Figure 2. Variation in Methylation of Genes and Transposons

Methylation status of tiles detecting significant methylation but not overlapping CNPs (Table 1) was compared between ecotypes. Among these were tiles annotated as retrotransposons (1,551), transposons (623), tandem repeats (107), genes with repeats (904), genes (2,174), and unannotated (304). Methylation in Col (red), both ecotypes (green), and Ler (blue) is represented in the proportional bar graphs for each class of tile. A total of 45% of genic and unannotated tiles that detected significant methylation did so in only one of the two ecotypes, while 94% of TE tiles detected significant methylation in both (Table 2).

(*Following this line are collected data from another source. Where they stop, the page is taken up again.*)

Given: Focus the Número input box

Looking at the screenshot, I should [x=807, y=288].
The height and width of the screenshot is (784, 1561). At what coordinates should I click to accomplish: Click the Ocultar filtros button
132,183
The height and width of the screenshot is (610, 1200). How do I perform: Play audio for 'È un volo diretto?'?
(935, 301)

Figure 3. Methylation is Localized within Genes

(A) Intermediate levels of methylation were detected by microarray analysis in Col and Ler for one representative gene (genome browser tracks are annotated as in Figure 1). Primer pairs 1–6 are indicated below each tile of the array. Amplification of McrBC digested Col DNA (+) and undigested Col DNA (−) was performed as in Figure 1. Failure to amplify digested DNA indicated that methylation was localized to regions 2, 4, and 6, rather than spanning the entire gene. (B) The number of genic tiles detecting significant methylation was calculated at 10% intervals relative to the length of each gene and compared with the number expected if methylation was randomly distributed (black line). Only genes larger than 2 kb (three tiles or more per gene) were considered. Methylated tiles differing between ecotypes were also plotted in a similar way (light gray line). Genic methylation is largely concentrated in the middle of genes. For comparison, methylation distribution as a function of position was also calculated for TE-derived open reading frames (dark grey line) and is uniformly distributed.

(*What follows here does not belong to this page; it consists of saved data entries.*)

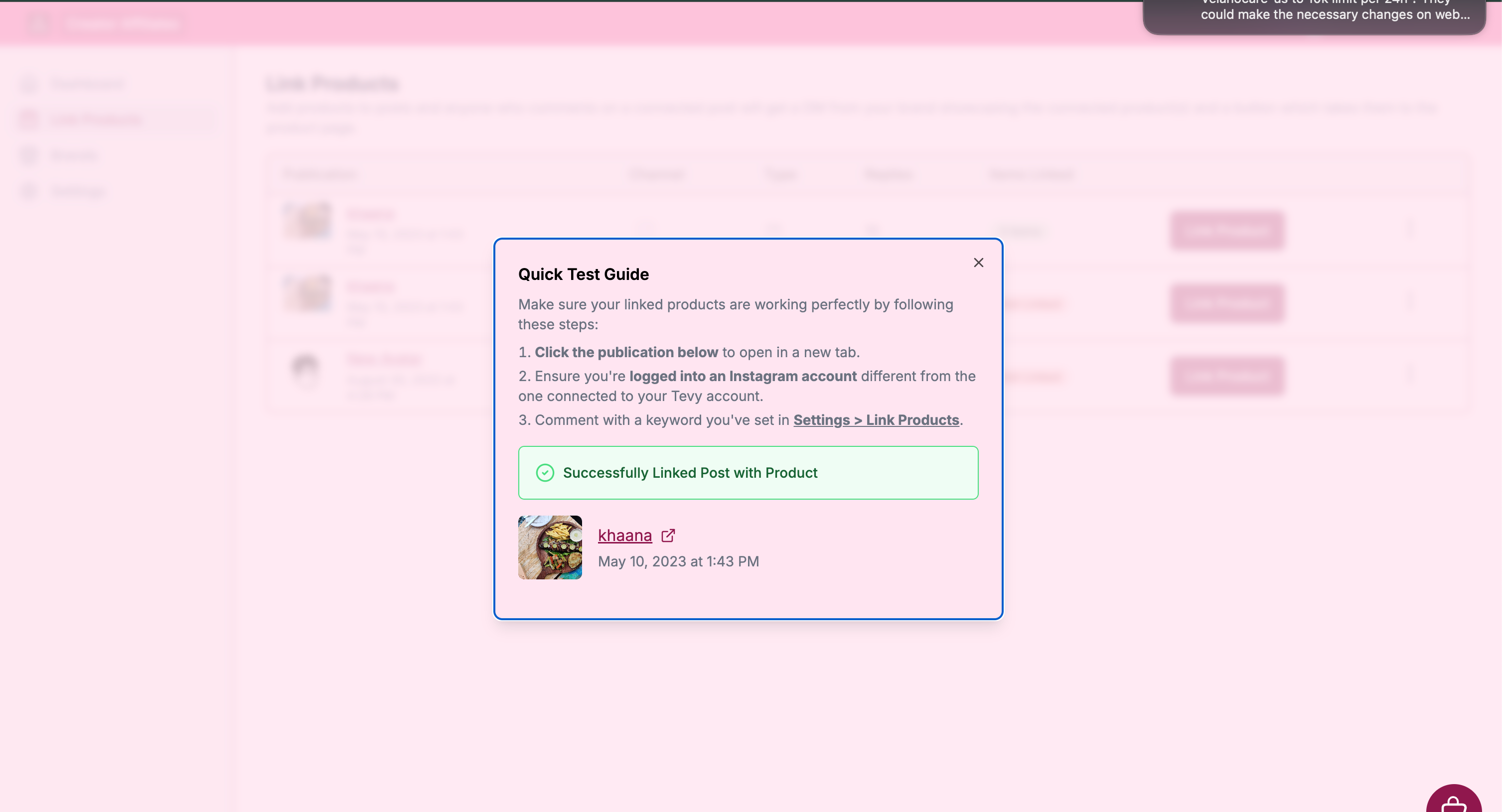1502x812 pixels.
Task: Click the Settings sidebar icon
Action: [x=30, y=191]
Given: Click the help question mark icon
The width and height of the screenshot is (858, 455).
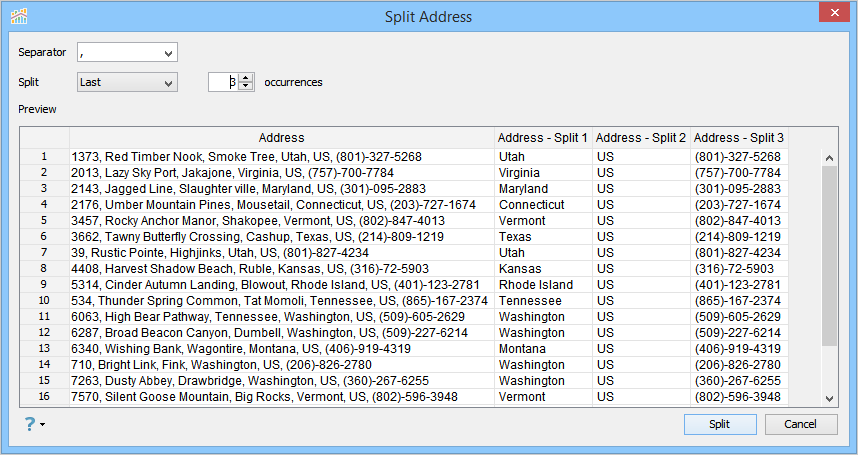Looking at the screenshot, I should 29,424.
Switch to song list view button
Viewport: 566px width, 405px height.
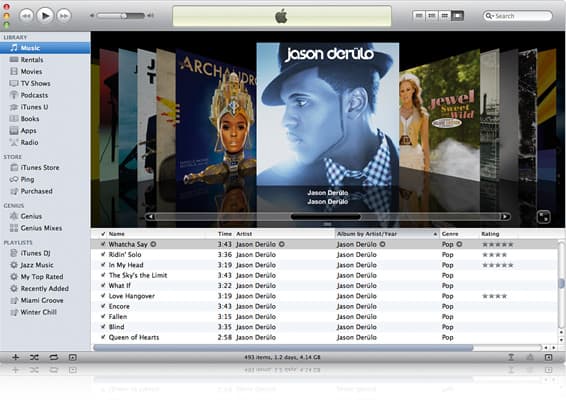tap(419, 16)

Figure 4. Heritability of Polymorphic Gene Methylation

The gene At4g28850 is methylated in Col but not Ler. Genomic DNA was prepared from F ₁ and F ₂ siblings derived from reciprocal crosses between Col and Ler and subjected to McrBC digestion and PCR amplification of this locus as in Figure 1. The amplification product (tb63b02) has a small deletion in Ler, enabling the parental alleles to be distinguished. DNA samples were digested (+) or mock-digested (−) with McrBC. Control primers were used to amplify a methylated retrotransposon (TA2) in each sample, as well as an unmethylated control tile (ta25c11). Samples of two F ₁ and ten F ₂ plants are shown for each cross (out of a total of eight and 40, respectively) (Table S3). In almost all cases, the Col allele is digested by McrBC, and the Ler allele is never digested. Two exceptions are indicated (a and b) in which the Col allele has lost all or most of its associated methylation.

Figure 5. Genic Methylation among 96 Arabidopsis Accessions

Methylation polymorphism was surveyed at 18 genomic loci in 96 natural variation accessions of Arabidopsis [43], including the flowering time control locus fwa. Equal amounts of undigested (McrBC−) and digested genomic DNA (McrBC+) from each accession were amplified using PCR with primers specific for each locus. Methylation was scored as binary traits, represented in the graphical matrix by red (methylated) or black (unmethylated). Col-0 and Ler-1 are highlighted with an asterisk, and loci are arranged left to right in correspondence with their physical order on Chromosome 4. Per-accession methylation profiles were clustered using unweighted pair group method with arithmetic mean, and a support tree was generated using 10,000 bootstrapped replicates. The resulting tree bears no resemblance to a recent kinship-based phylogeny [42], and no major branches of the tree have significant support (unpublished data).